Bio-Grep version 0.0.1
======================

Bio::Grep is a collection of Perl modules for searching in 
FASTA-files. It is programmed in a modular way. There are different 
back-ends available. You can filter search results.


DEPENDENCIES

This module requires these other modules, libraries and programs:


  Bioperl 1.4 http://bioperl.org/Core/Latest/index.shtml
  	(You will need "Core" and "Run") Be sure that you have all
	required modules installed. You don't need to worry about this if 
	you follow all installation steps in the Bioperl Documentation 
	(for example you will need some XML modules. Bundle::BioPerl 
	will install them).
    Works with Bioperl 1.5.2.
    
  EMBOSS (ftp://emboss.open-bio.org/pub/EMBOSS/EMBOSS-latest.tar.gz)


  The back-ends:
  
  You need at least one of them. Vmatch is always a good choice. Agrep is
  the best choice if you allow many mismatches in short sequences, if you
  want to search in Fasta files	with relatively short sequences (e.g
  transcript databases) and if you are only interested in which sequences
  the approximate match was found. Its performance is in this case 
  amazing. If you want the exact positions, choose vmatch. If you want 
  nice alignments, choose vmatch too (EMBOSS can automatically align the 
  sequence and the query in the agrep back-end, but then vmatch is faster). 
  Filters require exact positions, so you can't use them with agrep. 
  This may change in future version or not.
  GUUGle is the best choice if you have RNA queries (counts GU as no mismatch)
  and if you are interested in only exact matches.


  Vmatch (http://vmatch.de/) for the Vmatch back-end. Commercial software.
  	The Vmatch tests assume that vmatch is in your path (You
	can later specify a path to vmatch that is not in your path. 
    The tests will fail but the module should work if the 
    specified path to vmatch is correct.). 
	
  Agrep (http://www.tgries.de/agrep/) for the Agrep back-end. There
  	are packages for some Linux distributions available (Debian:
	apt-get install agrep). Fink has some packages for Mac OS X.
	Ebuilds for Gentoo are available, too.	As for Vmatch, Agrep 
	tests assume that agrep is in your path. There are a few
	limitations. Line numbers are truncated after 1024 characters.
	It is possible to change that value in agrep.h. Don't know
	if this works. We haven't tested this back-end thoroughly. 
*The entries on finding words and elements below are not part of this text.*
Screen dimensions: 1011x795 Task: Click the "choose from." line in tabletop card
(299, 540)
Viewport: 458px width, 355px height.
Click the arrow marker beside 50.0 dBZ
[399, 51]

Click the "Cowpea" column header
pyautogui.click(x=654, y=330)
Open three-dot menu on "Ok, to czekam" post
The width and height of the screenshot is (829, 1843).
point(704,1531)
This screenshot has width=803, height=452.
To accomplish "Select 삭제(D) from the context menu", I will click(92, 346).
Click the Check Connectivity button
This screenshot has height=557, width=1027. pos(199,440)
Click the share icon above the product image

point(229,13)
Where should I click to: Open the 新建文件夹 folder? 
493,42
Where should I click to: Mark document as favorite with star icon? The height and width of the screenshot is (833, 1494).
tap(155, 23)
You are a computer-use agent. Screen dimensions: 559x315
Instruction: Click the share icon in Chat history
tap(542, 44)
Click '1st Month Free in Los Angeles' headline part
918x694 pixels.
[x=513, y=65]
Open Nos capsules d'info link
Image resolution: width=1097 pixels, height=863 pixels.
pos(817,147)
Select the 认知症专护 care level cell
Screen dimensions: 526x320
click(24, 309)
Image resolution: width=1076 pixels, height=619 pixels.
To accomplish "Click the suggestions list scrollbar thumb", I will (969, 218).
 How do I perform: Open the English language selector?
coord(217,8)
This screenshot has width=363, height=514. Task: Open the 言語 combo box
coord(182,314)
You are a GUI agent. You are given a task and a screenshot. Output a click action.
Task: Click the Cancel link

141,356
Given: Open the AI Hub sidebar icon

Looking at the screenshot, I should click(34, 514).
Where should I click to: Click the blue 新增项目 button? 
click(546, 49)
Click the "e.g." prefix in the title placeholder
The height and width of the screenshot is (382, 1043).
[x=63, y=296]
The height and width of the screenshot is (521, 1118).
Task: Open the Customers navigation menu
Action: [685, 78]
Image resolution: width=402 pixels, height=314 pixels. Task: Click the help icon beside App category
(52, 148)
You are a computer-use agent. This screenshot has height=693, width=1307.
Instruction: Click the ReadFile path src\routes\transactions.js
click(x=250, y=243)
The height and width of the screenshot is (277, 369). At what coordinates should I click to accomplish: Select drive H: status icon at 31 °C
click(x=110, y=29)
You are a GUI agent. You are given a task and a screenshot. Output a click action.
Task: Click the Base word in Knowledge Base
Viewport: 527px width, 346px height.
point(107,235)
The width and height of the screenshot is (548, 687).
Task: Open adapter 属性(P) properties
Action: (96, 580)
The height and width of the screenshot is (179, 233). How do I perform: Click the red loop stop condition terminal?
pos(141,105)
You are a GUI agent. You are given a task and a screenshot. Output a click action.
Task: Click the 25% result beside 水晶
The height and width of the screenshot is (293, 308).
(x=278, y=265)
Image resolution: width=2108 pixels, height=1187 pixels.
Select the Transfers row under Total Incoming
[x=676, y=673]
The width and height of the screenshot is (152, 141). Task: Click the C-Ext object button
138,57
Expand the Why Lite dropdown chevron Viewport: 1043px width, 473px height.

  GUUGle (http://bibiserv.techfak.uni-bielefeld.de/guugle/)
    A suffix array implementation for RNA sequences. Only allows search
    for exact matches. It is very memory efficent and needs no precalculated
    suffix arrays. Open Source.

  Hypa (http://bibiserv.techfak.uni-bielefeld.de/HyPa/) Another
	powerful enhanced suffix array tool. We use only a small set of 
        features. Hypa is not yet offically released. It is the only
	back-end that supports wobble pairs, meaning that GU mismatches
	can count only 0 or 0.5 mismatches. Another difference is that
	you can define how many insertions and deletions should be allowed.
	The other back-ends only allow edit or hamming distances.
	The tests require that hypa is in your path.
	  
  ...and other Perl modules. You will get a warning about missing
  modules when you run the make command. A lot of dependencies, we know,
  but most of them are standard software in bioinformatics. So please
  check if some of them are already installed on your workstation.


INSTALLATION

To install this module type the following (AFTER the installation of
the software in the "Dependecies"-section):

   perl Makefile.PL
   make
   make test  (optional, but highly recommended*)
   make install

Alternatively, to install with Module::Build, you can use the following
commands:

    perl Build.PL
    ./Build
    ./Build test
    ./Build install


* Bio::Grep needs a lot of other software. It is very likely that 
some problems with the installation of the dependecies show up!


DOCUMENTATION


1. Tutorials
------------

bgrep is an example implementation. The source code is well documented, so
maybe it is a good starting point.

2. Performance
--------------

2.1 Vmatch


*  Try $sbe->settings->showdesc(200) if you don't need upstream or downstream
   regions. This makes the parser get all data direcly out of vmatch output.
   Otherwise the parser will call vsubseqselect for every search result.

*  Try $sbe->settings->online(1) if you allow many mismatches.


3. FAQ
------

- Is it possible to get the coordinates of the hit out of the alignment?
  Yes. $res->alignment->get_seq_by_pos(1)->...

  see perldoc Bio::SimpleAlign


BUGS

Please report them: mriester@gmx.de


COPYRIGHT AND LICENCE

Based on Weigel::Search v0.13

Copyright (C) 2005-2006 by Max Planck Institute for Developmental Biology, 
Tuebingen.

This library is free software; you can redistribute it and/or modify
it under the same terms as Perl itself, either Perl version 5.8.4 or,
at your option, any later version of Perl 5 you may have available.